I had been packing round the clock since the past one week and was quite relieved when I finally drove on the highway, towards my new home. Nothing could go wrong. I made the mistake of getting my tires checked and inflated before driving on the highway and this might be a possible reason why my car tires blew up. All of a sudden, I lost control, and my car started swinging like a pendulum in the two lane highway. Before I could even think, I could see and smell fumes, the car skidded and hit the metal road barriers to my left, ripped through it and landed on the opposite side of the highway, where the traffic was flowing in the opposite direction. There were three 16 wheeler trucks, and I found myself praying to God, wishing that I come alive through this entire ordeal. I don’t know how the trucks managed to stop. But it’s a miracle that they did. What is even more surprising is that none of the cars on the highway hit my car, else I would have surely died. Everything possible (except for the boot of the car) broke. The door wouldn’t open. Somehow, I pulled myself out of the car with some guidance from my friend. Both of us were relieved that we were alive.

Those couple of seconds stretched for an eternity. I could feel as if everything was happening in slow motion and that I was living the final moments of my life. Perhaps my inner strength guided me to go on. Dying in a road accident is definitely not the kind of death that I wanted.

The Highway Patrol arrived within a minute or two. He wrote an accident report and pretty much told me on my face “It’s your problem”. I couldn’t care less about his rudeness. I was too worried about all my electronics. Yes, my electronics. The minute I found that me and my friend are safe, I made sure that we got our laptops, GPS navigator, cell phones, iPods, Cameras etc. out of the car. 😀

A very kind lady called Christina stopped for us and literally baby sat us. She was driving on her way back home from work. Later, in the car, she told us that she never leaves this early from work (it was 8:30 pm at the time of the accident) and it was a co-incidence/miracle that she’d left so early. She was behind those 16 wheeler trucks when our car was skidding and was shocked when she saw the condition of our car. She told me, “I don’t know how you people are alive. Seeing your car…I never thought that the people inside would have survived. What is a miracle is the fact that you don’t even have a single scratch on your body! Perhaps God wanted me to take you back to your home safely…and that’s the reason he made me leave my office 30 minutes early”.

There was another thing that she said- “The only way to repay me is to pass on this deed of kindness to someone else during his/her time of need”. And I hope to do that for sure. I hope God gives me a chance to help someone.

It’s been more than 72 hours since I had that accident, but I still feel traumatized. The trauma has reduced for sure…yes. I get panic attacks when I start sweating, my stomach starts churning and my throat becomes dry. I guess everything will get better with time.

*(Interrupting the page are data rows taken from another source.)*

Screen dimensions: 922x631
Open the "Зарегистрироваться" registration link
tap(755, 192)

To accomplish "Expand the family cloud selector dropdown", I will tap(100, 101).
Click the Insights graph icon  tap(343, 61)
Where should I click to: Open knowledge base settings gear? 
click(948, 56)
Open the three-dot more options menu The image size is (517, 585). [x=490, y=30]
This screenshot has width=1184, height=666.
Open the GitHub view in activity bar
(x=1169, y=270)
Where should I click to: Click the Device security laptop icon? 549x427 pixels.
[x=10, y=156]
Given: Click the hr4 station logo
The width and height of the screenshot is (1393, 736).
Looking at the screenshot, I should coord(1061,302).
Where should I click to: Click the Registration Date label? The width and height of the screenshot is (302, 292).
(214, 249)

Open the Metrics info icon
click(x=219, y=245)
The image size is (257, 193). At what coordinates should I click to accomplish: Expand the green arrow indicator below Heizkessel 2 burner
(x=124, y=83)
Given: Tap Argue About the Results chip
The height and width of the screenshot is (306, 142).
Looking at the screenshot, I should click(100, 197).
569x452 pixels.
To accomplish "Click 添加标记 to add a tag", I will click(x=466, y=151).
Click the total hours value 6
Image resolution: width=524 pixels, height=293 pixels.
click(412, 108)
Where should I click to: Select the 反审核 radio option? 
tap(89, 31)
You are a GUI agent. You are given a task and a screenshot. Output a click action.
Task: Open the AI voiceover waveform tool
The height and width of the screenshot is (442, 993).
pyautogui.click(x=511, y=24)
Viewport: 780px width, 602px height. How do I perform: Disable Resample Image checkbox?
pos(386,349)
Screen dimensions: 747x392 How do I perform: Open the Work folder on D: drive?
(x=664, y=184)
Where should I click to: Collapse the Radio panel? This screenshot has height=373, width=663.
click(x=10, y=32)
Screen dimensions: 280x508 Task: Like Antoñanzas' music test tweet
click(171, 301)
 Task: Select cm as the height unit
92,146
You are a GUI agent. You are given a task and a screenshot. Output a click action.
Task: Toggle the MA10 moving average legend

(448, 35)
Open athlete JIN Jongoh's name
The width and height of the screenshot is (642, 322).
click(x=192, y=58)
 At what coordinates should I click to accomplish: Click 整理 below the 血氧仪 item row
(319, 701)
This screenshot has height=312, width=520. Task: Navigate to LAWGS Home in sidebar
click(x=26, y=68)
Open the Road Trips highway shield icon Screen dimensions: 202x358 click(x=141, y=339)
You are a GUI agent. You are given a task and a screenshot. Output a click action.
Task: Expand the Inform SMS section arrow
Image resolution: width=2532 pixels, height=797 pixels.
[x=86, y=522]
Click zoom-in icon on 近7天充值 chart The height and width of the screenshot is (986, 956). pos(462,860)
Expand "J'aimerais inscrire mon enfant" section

I’m in a new town…hardly know anyone…no car either. I have rented a car for now and hope to buy another one ASAP. I feel too scared to drive, even though it was not my fault.

I went to the junk yard yesterday to take out stuff from my wrecked car. I got everything back, and I’m happy about that. The car mechanic told me that only “one in twenty cars manage to break the metal barrier and land on the opposite side of the highway…and hardly anyone ever survives it”.

Having been there and seeing death so closely, I feel that this is my second life. I feel very fortunate and very happy that I’m still alive and am surrounded by people who love me.

Oh, and by the way, after the accident, I did think about the accident scene from Kryzstof Kieslowski’s movie, Blue. 🙂 It was something like that. Very movie like.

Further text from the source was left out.